*** Block opens ***

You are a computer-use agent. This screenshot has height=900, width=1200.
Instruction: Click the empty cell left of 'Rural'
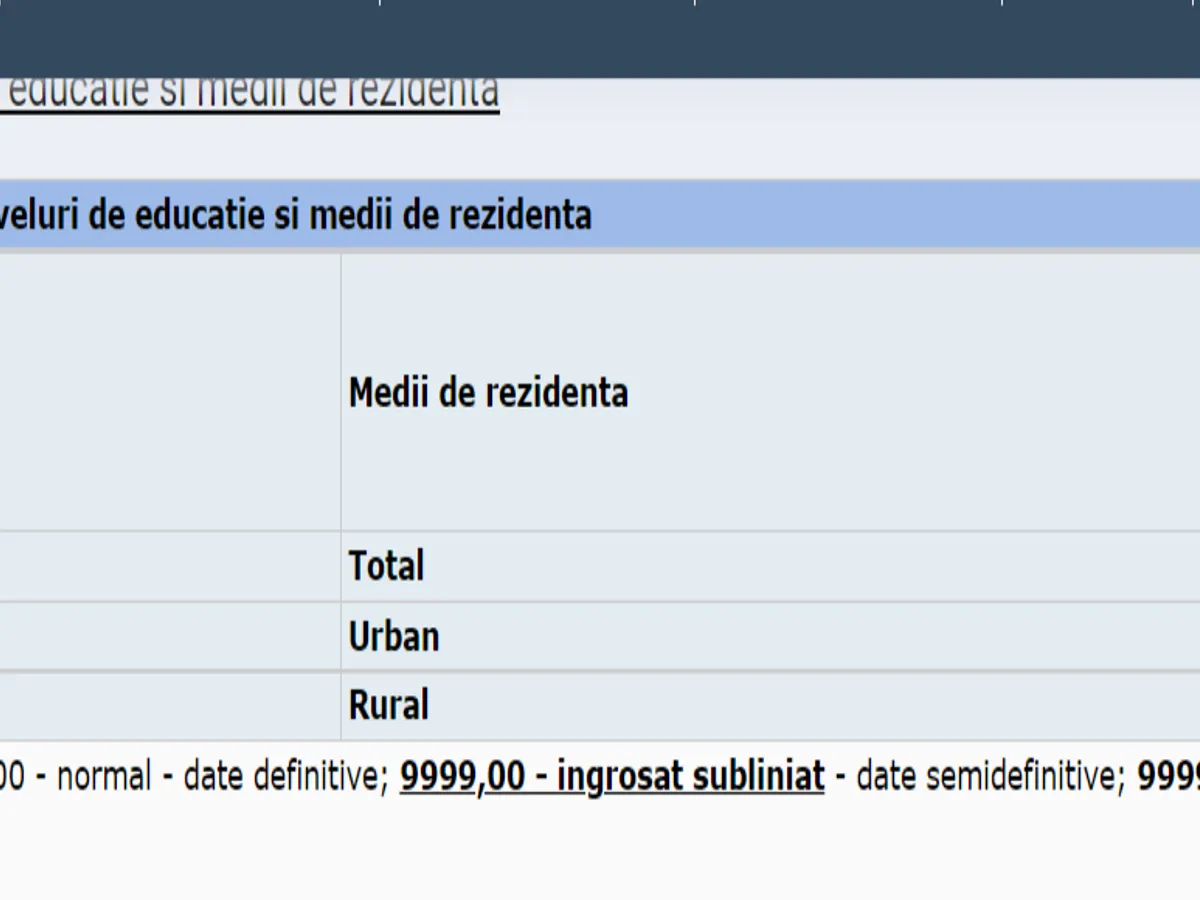pyautogui.click(x=170, y=706)
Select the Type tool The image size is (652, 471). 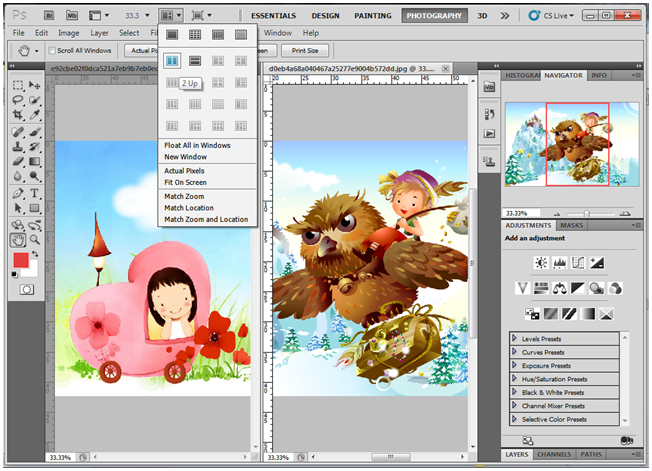click(x=35, y=193)
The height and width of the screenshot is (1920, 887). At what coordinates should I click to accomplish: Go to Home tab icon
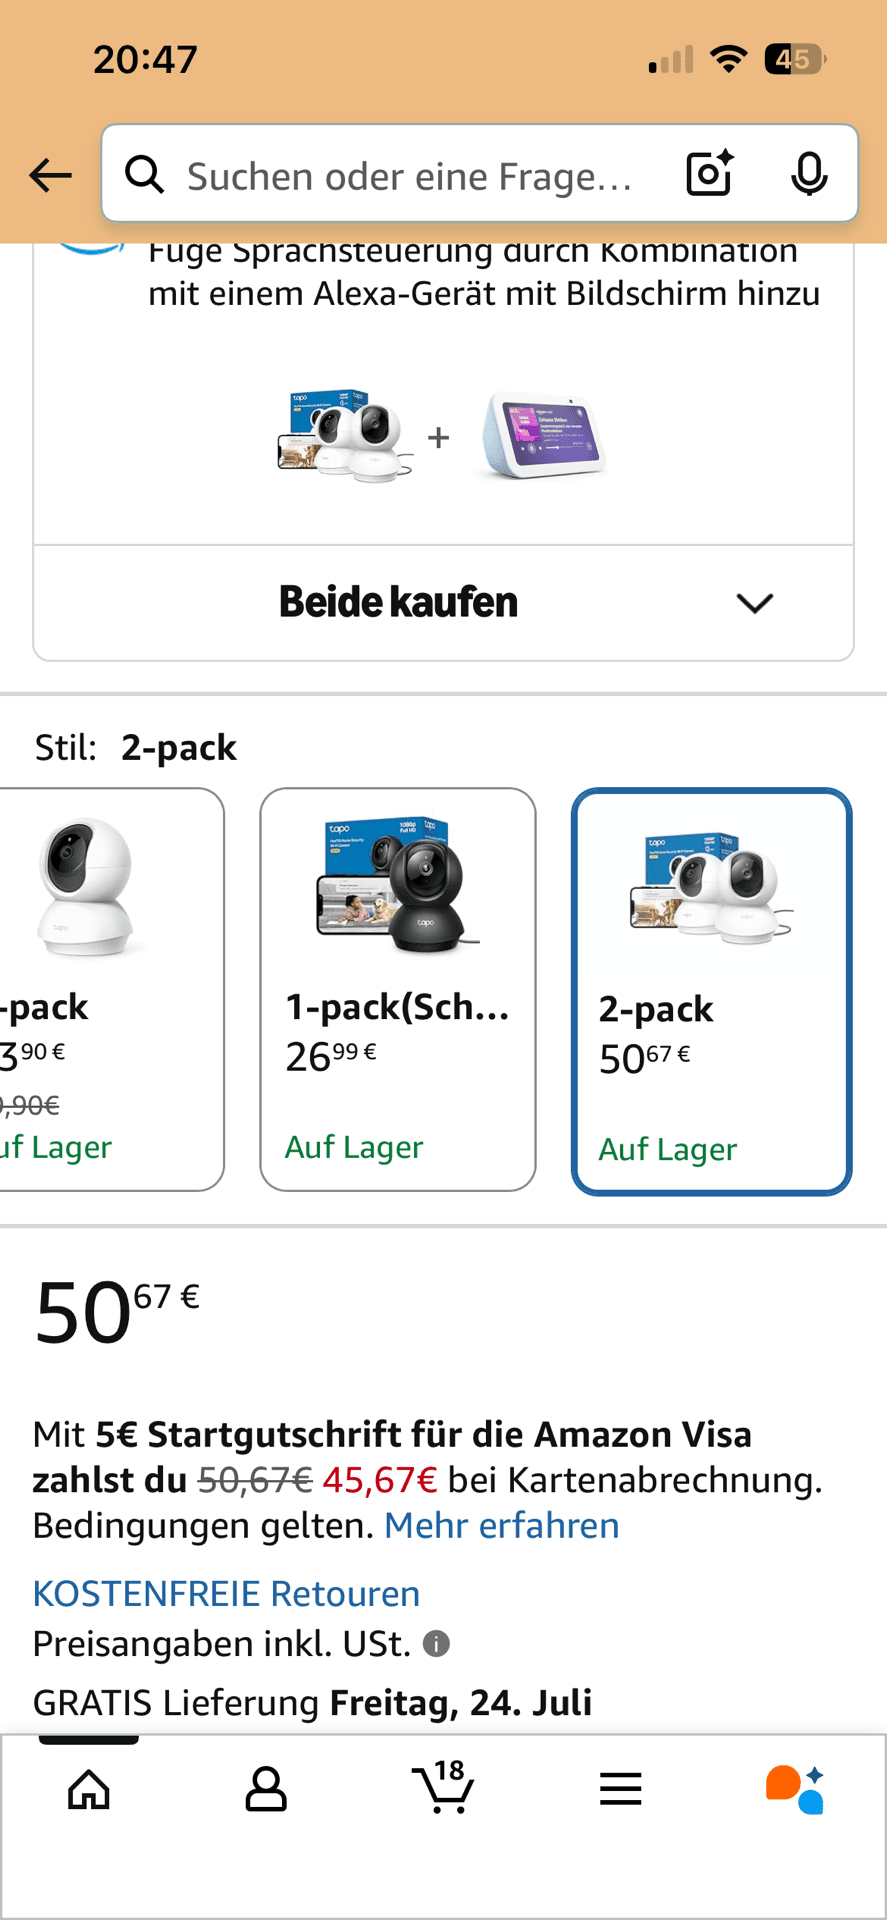tap(89, 1789)
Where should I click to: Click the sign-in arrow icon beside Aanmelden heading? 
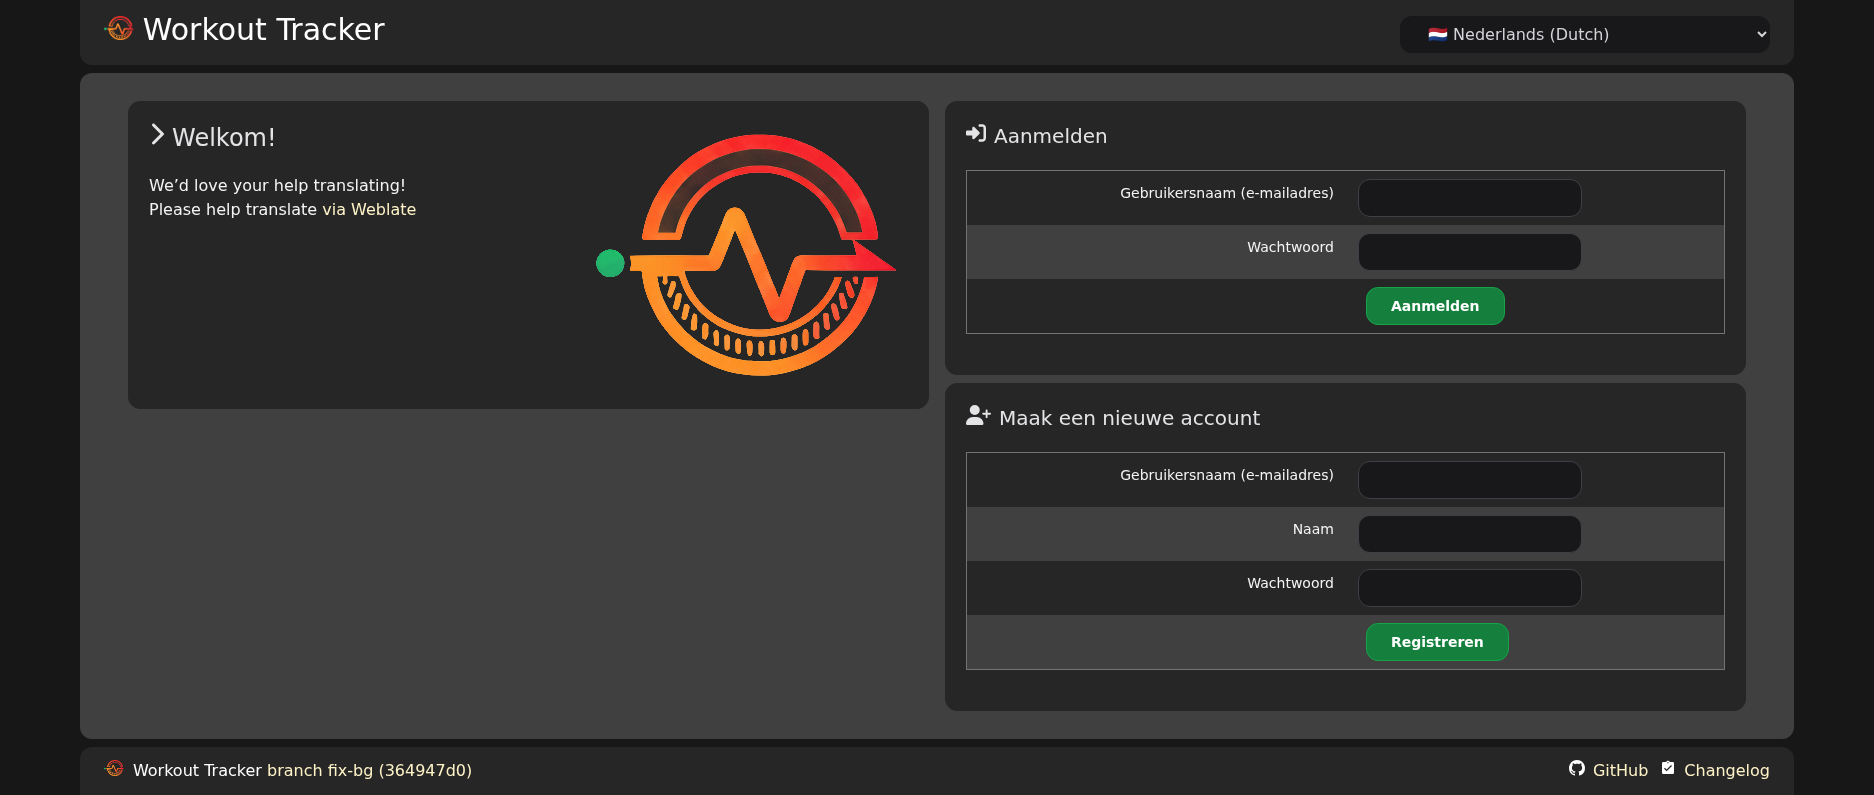pos(975,134)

*** Block closes ***

Exercise requirements: Please reproduce, exactly and only, the lines from the line containing "Where should I" through the last line of the material above, minus any pictures.

Answer for this exercise:
Where should I click to: Click the sign-in arrow icon beside Aanmelden heading? 
pos(975,134)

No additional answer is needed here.